### ASSIGNMENT:
From the line that contains "The height and" to the end of the entries, copy each line exactly, though the pictures stay out.

····················

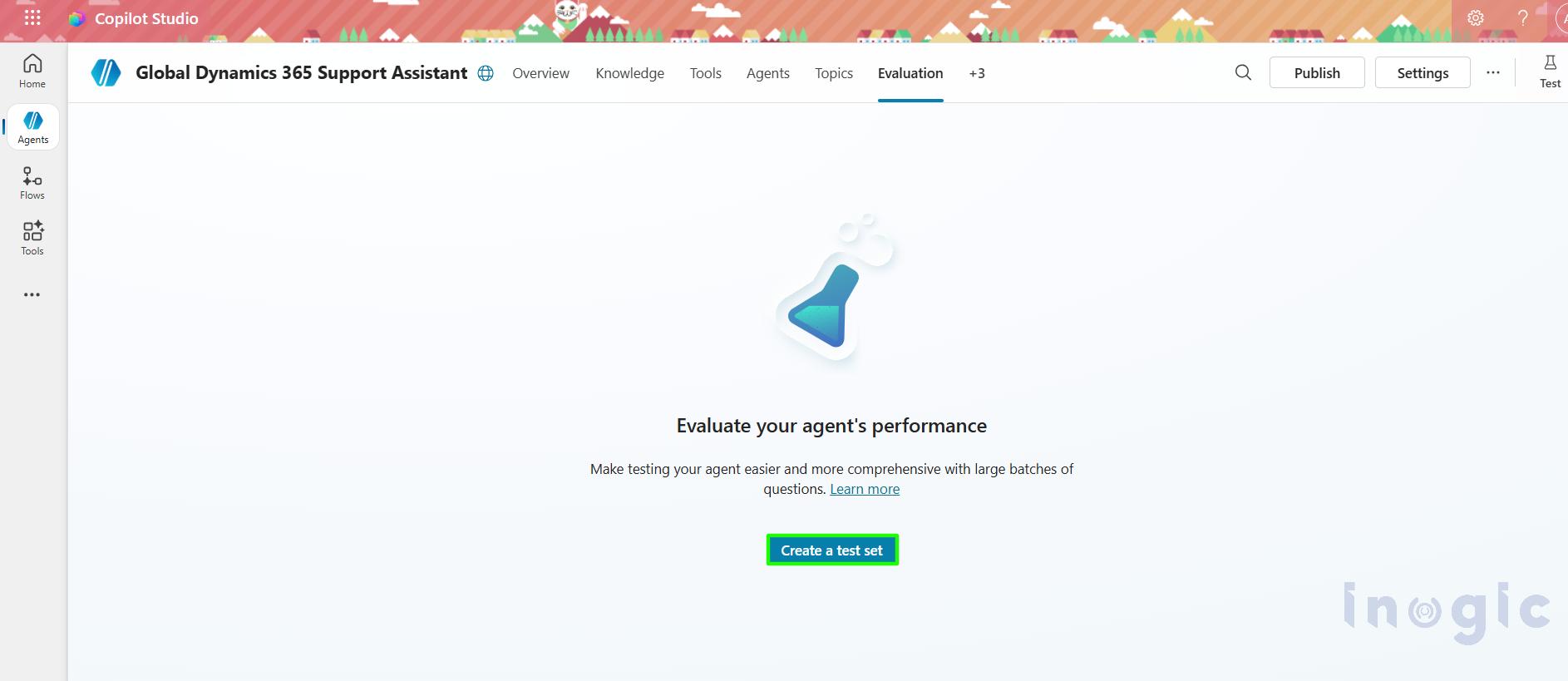Viewport: 1568px width, 681px height.
Task: Switch to the Knowledge tab
Action: point(629,73)
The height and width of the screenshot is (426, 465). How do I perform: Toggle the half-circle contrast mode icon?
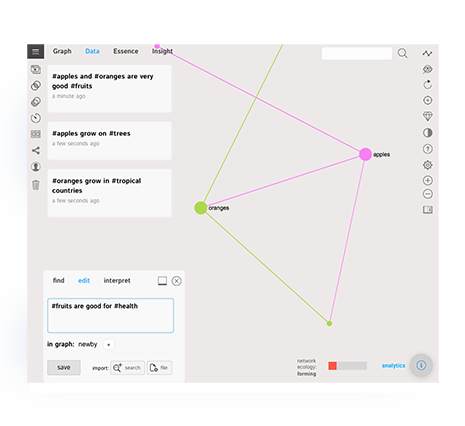(428, 133)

····················

### ANSWER TO THIS EXERCISE:
The height and width of the screenshot is (426, 465). How do I perform: Toggle the half-circle contrast mode icon?
(428, 133)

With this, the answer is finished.